MERUWAT KEPANDUAN HIZBUL WATHAN

Baca Juga

Hari ini, angka 107 tahun resmi tersemat pada tubuh tua Gerakan Kepanduan Hizbul Wathan, sebuah usia yang sebenarnya sudah sangat matang, bahkan tergolong sepuh untuk ukuran sebuah organisasi kepemudaan di negeri ini. Kalau kita bayangkan manusia, usia segitu pasti sudah tinggal tulang berbalut kulit, duduk di kursi goyang, dan hanya mampu bercerita soal masa lalu kepada cicit-cicitnya yang mungkin setengah mendengarkan sambil main gadget. Tapi Hizbul Wathan (HW) bukanlah manusia biasa, ia adalah entitas ideologis yang seharusnya makin tua makin berisi, makin sakti, dan makin relevan dengan tantangan zaman yang kian absurd ini. Namun, mari kita jujur sejenak sambil menyeruput kopi, apakah HW hari ini benar-benar sudah menjadi raksasa yang disegani, ataukah ia hanya besar di dalam kandang sendiri alias jago kandang? Saya melihat ada semacam paradoks yang menggelitik di sini.

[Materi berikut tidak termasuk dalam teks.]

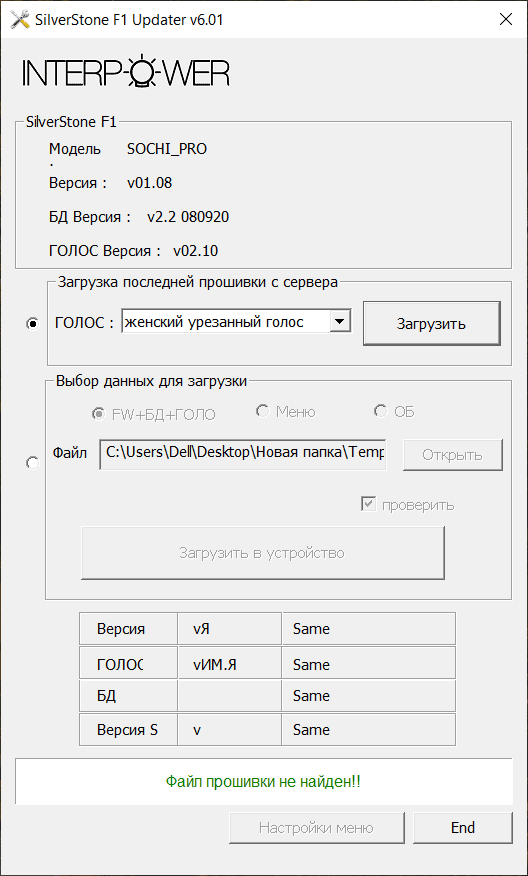
Task: Toggle the проверить checkbox
Action: click(369, 505)
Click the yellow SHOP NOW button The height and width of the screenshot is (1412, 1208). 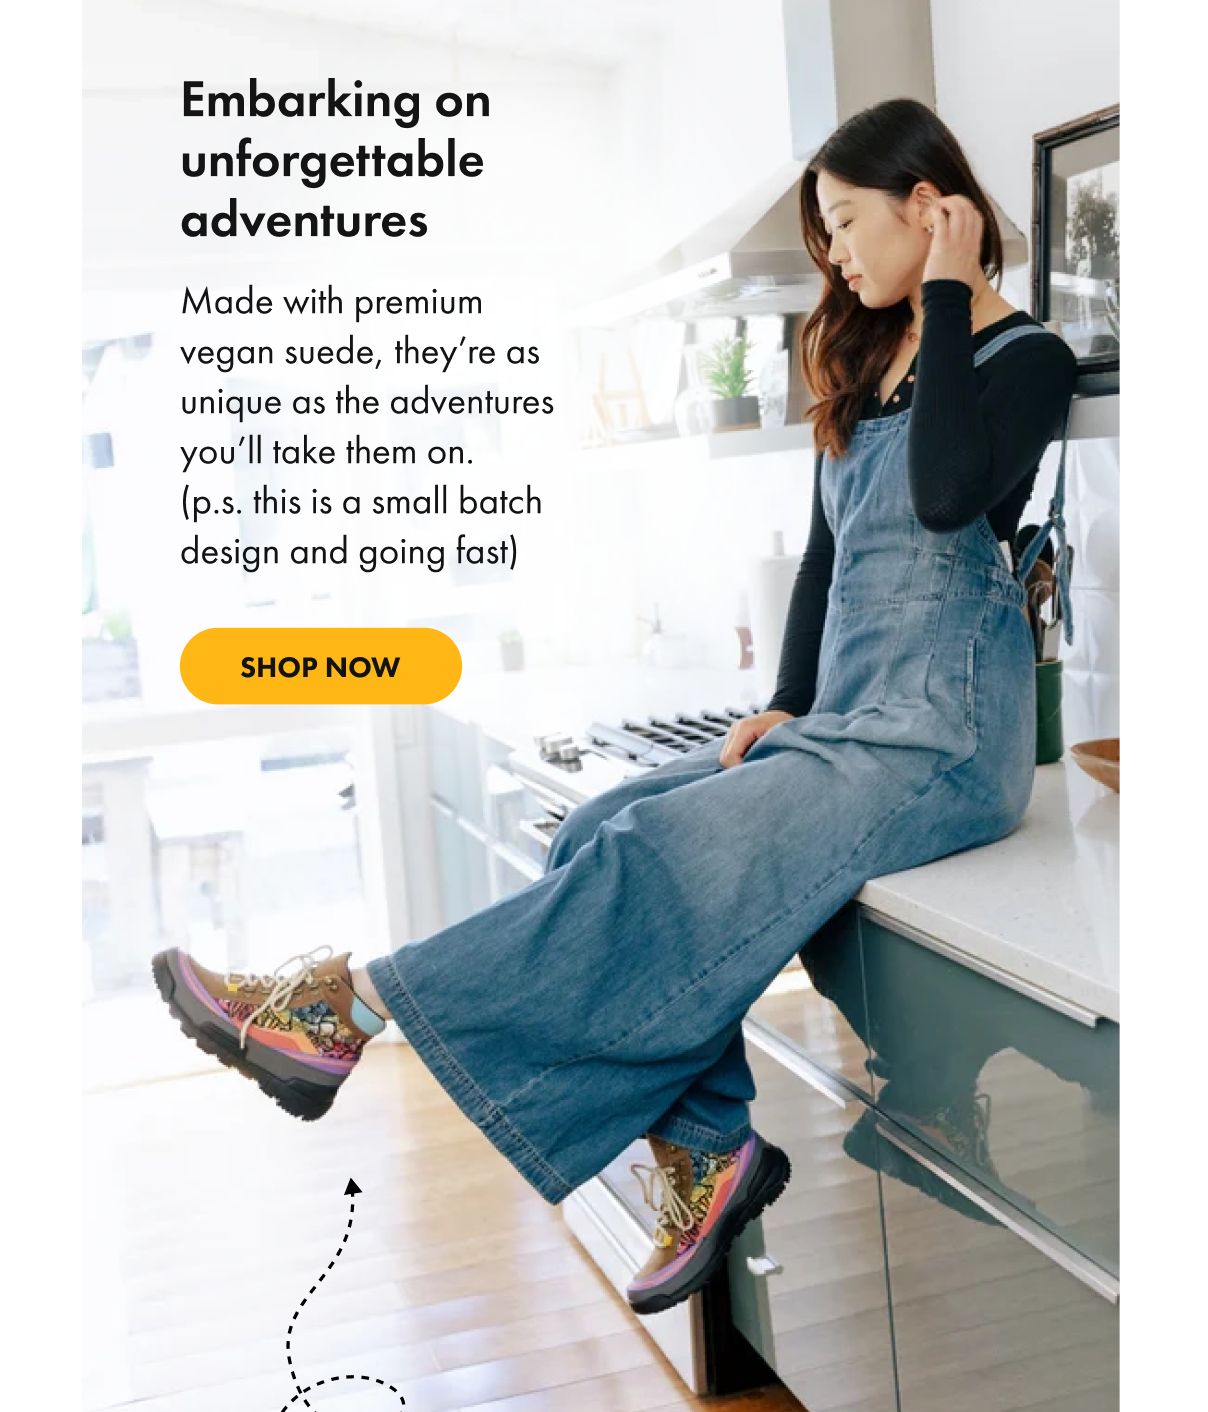[x=320, y=666]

Kita punya sejarah mentereng sebagai "kakak kandung" tentara karena melahirkan Jenderal Soedirman, tapi di lapangan, popularitas kita sering kali kalah lincah dibandingkan "adik" kita yang berbaju cokelat muda itu. Perayaan milad ini seharusnya bukan sekadar seremoni potong tumpeng atau apel akbar semata, melainkan momentum untuk menampar pipi kita sendiri agar sadar bahwa dunia sudah berubah drastis. Jangan sampai kita terlena dengan romantisme sejarah tahun 1918, sementara anak-anak muda Gen Z di luar sana bahkan bingung seragam HW itu seragam ormas apalagi.

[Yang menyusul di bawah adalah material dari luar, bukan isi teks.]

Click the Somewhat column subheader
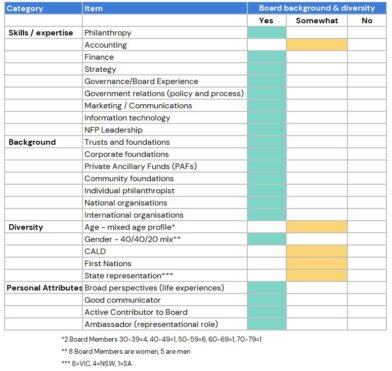The width and height of the screenshot is (392, 371). pyautogui.click(x=317, y=21)
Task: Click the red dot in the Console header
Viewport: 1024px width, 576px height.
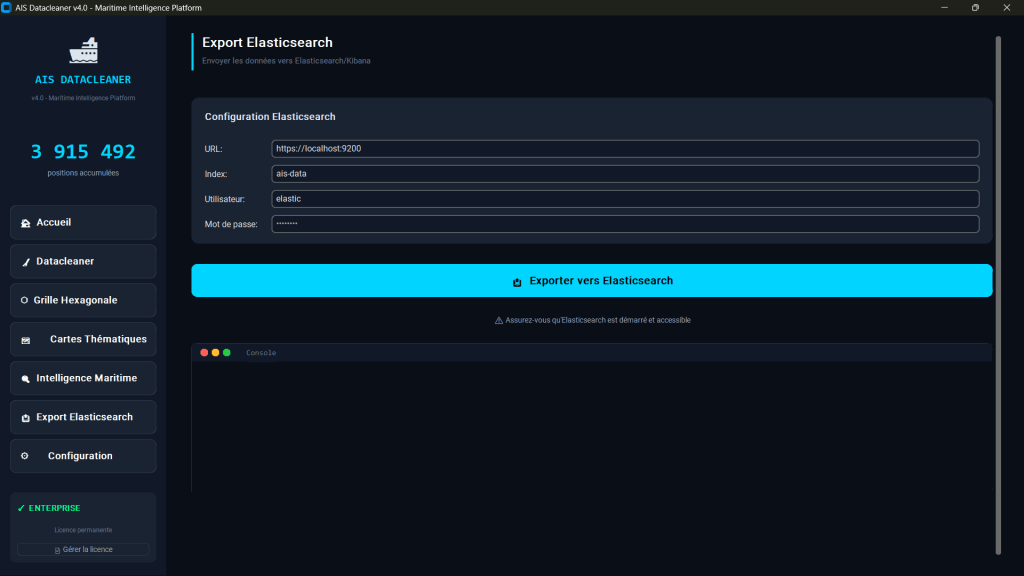Action: tap(205, 352)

Coba sampeyan-sampeyan perhatikan fenomena di sekolah-sekolah Muhammadiyah, di mana HW adalah menu wajib yang tak bisa ditawar-tawar lagi layaknya mata pelajaran Kemuhammadiyahan. Di satu sisi, ini adalah kekuatan struktural yang luar biasa karena menjamin suplai kader yang tidak akan pernah putus selama sekolah Muhammadiyah masih berdiri tegak di muka bumi. Tapi di sisi lain, kewajiban struktural ini sering kali mematikan kreativitas dan menjadikan kegiatan kepanduan sekadar formalitas menggugurkan kewajiban kurikulum belaka. Anak-anak ikut HW bukan karena mereka merasa itu keren atau menantang, tapi karena kalau tidak ikut, nilai rapor mereka bakal merah atau ijazah mereka ditahan. Akibatnya, ruh "kepanduan" yang seharusnya penuh petualangan, kegembiraan, dan kemandirian, berubah menjadi baris-berbaris yang membosankan di tengah terik matahari Jumat siang. Kita menciptakan jutaan anggota pasif yang begitu lulus sekolah, langsung melempar seragam hijaunya ke gudang dan tak pernah mau menengoknya lagi. Ini adalah masalah serius yang harus diakui oleh para pimpinan di kwartir pusat hingga daerah, bahwa kuantitas massal kita belum berbanding lurus dengan loyalitas dan kebanggaan organik. Barangkali kita terlalu lama nyaman berlindung di bawah ketiak nama besar Muhammadiyah, sehingga lupa caranya bertarung di hutan rimba kompetisi organisasi kepemudaan yang sesungguhnya.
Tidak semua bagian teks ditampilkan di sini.